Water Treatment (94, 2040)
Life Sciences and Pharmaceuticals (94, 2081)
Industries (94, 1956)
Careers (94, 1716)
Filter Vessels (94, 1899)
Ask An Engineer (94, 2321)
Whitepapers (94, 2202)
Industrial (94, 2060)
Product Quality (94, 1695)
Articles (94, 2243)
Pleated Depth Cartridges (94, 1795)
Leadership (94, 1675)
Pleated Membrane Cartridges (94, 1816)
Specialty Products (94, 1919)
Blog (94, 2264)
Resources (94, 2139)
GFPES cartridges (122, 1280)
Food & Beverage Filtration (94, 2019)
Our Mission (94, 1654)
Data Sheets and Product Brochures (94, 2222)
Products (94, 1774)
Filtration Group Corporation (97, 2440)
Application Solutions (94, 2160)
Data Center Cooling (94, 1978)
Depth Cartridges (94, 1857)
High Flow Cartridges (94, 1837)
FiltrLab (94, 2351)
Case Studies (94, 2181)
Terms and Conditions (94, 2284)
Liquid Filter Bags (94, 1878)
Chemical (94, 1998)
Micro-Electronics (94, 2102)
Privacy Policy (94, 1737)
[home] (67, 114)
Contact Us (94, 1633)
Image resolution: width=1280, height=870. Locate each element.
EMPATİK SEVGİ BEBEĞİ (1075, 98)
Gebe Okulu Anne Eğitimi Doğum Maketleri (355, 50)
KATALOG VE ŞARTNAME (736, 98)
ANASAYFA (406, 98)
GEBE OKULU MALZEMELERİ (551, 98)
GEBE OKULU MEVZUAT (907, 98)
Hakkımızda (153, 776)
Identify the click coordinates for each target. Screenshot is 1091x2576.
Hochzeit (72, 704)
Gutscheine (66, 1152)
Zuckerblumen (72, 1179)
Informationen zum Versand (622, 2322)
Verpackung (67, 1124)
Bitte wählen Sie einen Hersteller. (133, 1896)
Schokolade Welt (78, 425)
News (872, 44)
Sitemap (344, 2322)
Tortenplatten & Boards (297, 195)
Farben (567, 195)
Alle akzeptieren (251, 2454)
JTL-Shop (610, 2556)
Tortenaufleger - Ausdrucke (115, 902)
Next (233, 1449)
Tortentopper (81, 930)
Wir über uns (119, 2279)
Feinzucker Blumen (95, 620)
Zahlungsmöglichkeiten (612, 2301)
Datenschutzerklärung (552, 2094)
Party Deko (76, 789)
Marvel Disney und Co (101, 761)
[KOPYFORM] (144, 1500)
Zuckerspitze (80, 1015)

▬▬▬

■ **WHAT THE TASK REQUIRES**: Would you reproduce all of the data exactly, without a single alteration?

■ **EXPECTED OUTPUT**:
Water Treatment (94, 2040)
Life Sciences and Pharmaceuticals (94, 2081)
Industries (94, 1956)
Careers (94, 1716)
Filter Vessels (94, 1899)
Ask An Engineer (94, 2321)
Whitepapers (94, 2202)
Industrial (94, 2060)
Product Quality (94, 1695)
Articles (94, 2243)
Pleated Depth Cartridges (94, 1795)
Leadership (94, 1675)
Pleated Membrane Cartridges (94, 1816)
Specialty Products (94, 1919)
Blog (94, 2264)
Resources (94, 2139)
GFPES cartridges (122, 1280)
Food & Beverage Filtration (94, 2019)
Our Mission (94, 1654)
Data Sheets and Product Brochures (94, 2222)
Products (94, 1774)
Filtration Group Corporation (97, 2440)
Application Solutions (94, 2160)
Data Center Cooling (94, 1978)
Depth Cartridges (94, 1857)
High Flow Cartridges (94, 1837)
FiltrLab (94, 2351)
Case Studies (94, 2181)
Terms and Conditions (94, 2284)
Liquid Filter Bags (94, 1878)
Chemical (94, 1998)
Micro-Electronics (94, 2102)
Privacy Policy (94, 1737)
[home] (67, 114)
Contact Us (94, 1633)
Image resolution: width=1280, height=870. Locate each element.
EMPATİK SEVGİ BEBEĞİ (1075, 98)
Gebe Okulu Anne Eğitimi Doğum Maketleri (355, 50)
KATALOG VE ŞARTNAME (736, 98)
ANASAYFA (406, 98)
GEBE OKULU MALZEMELERİ (551, 98)
GEBE OKULU MEVZUAT (907, 98)
Hakkımızda (153, 776)
Identify the click coordinates for each target. Screenshot is 1091x2576.
Hochzeit (72, 704)
Gutscheine (66, 1152)
Zuckerblumen (72, 1179)
Informationen zum Versand (622, 2322)
Verpackung (67, 1124)
Bitte wählen Sie einen Hersteller. (133, 1896)
Schokolade Welt (78, 425)
News (872, 44)
Sitemap (344, 2322)
Tortenplatten & Boards (297, 195)
Farben (567, 195)
Alle akzeptieren (251, 2454)
JTL-Shop (610, 2556)
Tortenaufleger - Ausdrucke (115, 902)
Next (233, 1449)
Tortentopper (81, 930)
Wir über uns (119, 2279)
Feinzucker Blumen (95, 620)
Zahlungsmöglichkeiten (612, 2301)
Datenschutzerklärung (552, 2094)
Party Deko (76, 789)
Marvel Disney und Co (101, 761)
[KOPYFORM] (144, 1500)
Zuckerspitze (80, 1015)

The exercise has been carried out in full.